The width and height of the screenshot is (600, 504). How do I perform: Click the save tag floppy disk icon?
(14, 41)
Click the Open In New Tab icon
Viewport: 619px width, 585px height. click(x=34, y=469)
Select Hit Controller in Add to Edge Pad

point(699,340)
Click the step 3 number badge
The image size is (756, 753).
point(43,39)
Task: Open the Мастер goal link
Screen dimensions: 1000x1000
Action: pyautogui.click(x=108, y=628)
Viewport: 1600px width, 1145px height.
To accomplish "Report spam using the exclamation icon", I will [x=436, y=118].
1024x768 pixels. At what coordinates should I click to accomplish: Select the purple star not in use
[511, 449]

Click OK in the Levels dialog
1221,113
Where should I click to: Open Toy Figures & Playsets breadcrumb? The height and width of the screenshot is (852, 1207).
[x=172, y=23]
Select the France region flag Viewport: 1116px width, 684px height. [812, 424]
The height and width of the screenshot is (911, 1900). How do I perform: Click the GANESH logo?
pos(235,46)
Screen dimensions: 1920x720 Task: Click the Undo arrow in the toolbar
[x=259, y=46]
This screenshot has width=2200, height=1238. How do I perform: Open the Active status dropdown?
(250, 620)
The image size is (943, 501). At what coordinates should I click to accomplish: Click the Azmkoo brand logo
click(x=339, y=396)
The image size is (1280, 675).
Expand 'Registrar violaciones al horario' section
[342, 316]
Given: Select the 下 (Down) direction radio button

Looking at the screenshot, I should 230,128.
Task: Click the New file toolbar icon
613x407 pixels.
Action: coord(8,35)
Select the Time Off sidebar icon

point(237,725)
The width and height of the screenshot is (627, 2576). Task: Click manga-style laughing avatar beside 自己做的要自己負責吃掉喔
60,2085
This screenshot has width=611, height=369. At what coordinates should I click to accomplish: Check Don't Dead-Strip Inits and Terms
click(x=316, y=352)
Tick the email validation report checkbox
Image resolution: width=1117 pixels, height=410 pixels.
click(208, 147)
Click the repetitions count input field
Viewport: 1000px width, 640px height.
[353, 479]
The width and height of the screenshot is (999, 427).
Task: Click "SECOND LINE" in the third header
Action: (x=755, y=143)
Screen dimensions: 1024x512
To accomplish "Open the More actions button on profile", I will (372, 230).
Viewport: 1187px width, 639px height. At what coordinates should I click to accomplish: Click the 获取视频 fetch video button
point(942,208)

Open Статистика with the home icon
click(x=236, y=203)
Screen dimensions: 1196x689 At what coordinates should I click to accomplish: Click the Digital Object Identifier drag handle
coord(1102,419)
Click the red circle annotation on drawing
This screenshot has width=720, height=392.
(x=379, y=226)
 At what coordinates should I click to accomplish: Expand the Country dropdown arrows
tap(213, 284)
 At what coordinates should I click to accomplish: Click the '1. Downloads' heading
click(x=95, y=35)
------------------------------
| EXERCISE GOAL |
Every line in the material must be repeated verbatim.

| SOLUTION TO THIS TASK |
The width and height of the screenshot is (600, 504). How do I perform: Click the save tag floppy disk icon?
(14, 41)
Click the Open In New Tab icon
Viewport: 619px width, 585px height. click(x=34, y=469)
Select Hit Controller in Add to Edge Pad

point(699,340)
Click the step 3 number badge
The image size is (756, 753).
point(43,39)
Task: Open the Мастер goal link
Screen dimensions: 1000x1000
Action: pyautogui.click(x=108, y=628)
Viewport: 1600px width, 1145px height.
To accomplish "Report spam using the exclamation icon", I will [x=436, y=118].
1024x768 pixels. At what coordinates should I click to accomplish: Select the purple star not in use
[511, 449]

Click OK in the Levels dialog
1221,113
Where should I click to: Open Toy Figures & Playsets breadcrumb? The height and width of the screenshot is (852, 1207).
[x=172, y=23]
Select the France region flag Viewport: 1116px width, 684px height. [812, 424]
The height and width of the screenshot is (911, 1900). How do I perform: Click the GANESH logo?
pos(235,46)
Screen dimensions: 1920x720 Task: Click the Undo arrow in the toolbar
[x=259, y=46]
This screenshot has width=2200, height=1238. How do I perform: Open the Active status dropdown?
(250, 620)
The image size is (943, 501). At what coordinates should I click to accomplish: Click the Azmkoo brand logo
click(x=339, y=396)
The image size is (1280, 675).
Expand 'Registrar violaciones al horario' section
[342, 316]
Given: Select the 下 (Down) direction radio button

Looking at the screenshot, I should 230,128.
Task: Click the New file toolbar icon
613x407 pixels.
Action: coord(8,35)
Select the Time Off sidebar icon

point(237,725)
The width and height of the screenshot is (627, 2576). Task: Click manga-style laughing avatar beside 自己做的要自己負責吃掉喔
60,2085
This screenshot has width=611, height=369. At what coordinates should I click to accomplish: Check Don't Dead-Strip Inits and Terms
click(x=316, y=352)
Tick the email validation report checkbox
Image resolution: width=1117 pixels, height=410 pixels.
click(208, 147)
Click the repetitions count input field
Viewport: 1000px width, 640px height.
[353, 479]
The width and height of the screenshot is (999, 427).
Task: Click "SECOND LINE" in the third header
Action: (x=755, y=143)
Screen dimensions: 1024x512
To accomplish "Open the More actions button on profile", I will (372, 230).
Viewport: 1187px width, 639px height. At what coordinates should I click to accomplish: Click the 获取视频 fetch video button
point(942,208)

Open Статистика with the home icon
click(x=236, y=203)
Screen dimensions: 1196x689 At what coordinates should I click to accomplish: Click the Digital Object Identifier drag handle
coord(1102,419)
Click the red circle annotation on drawing
This screenshot has width=720, height=392.
(x=379, y=226)
 At what coordinates should I click to accomplish: Expand the Country dropdown arrows
tap(213, 284)
 At what coordinates should I click to accomplish: Click the '1. Downloads' heading
click(x=95, y=35)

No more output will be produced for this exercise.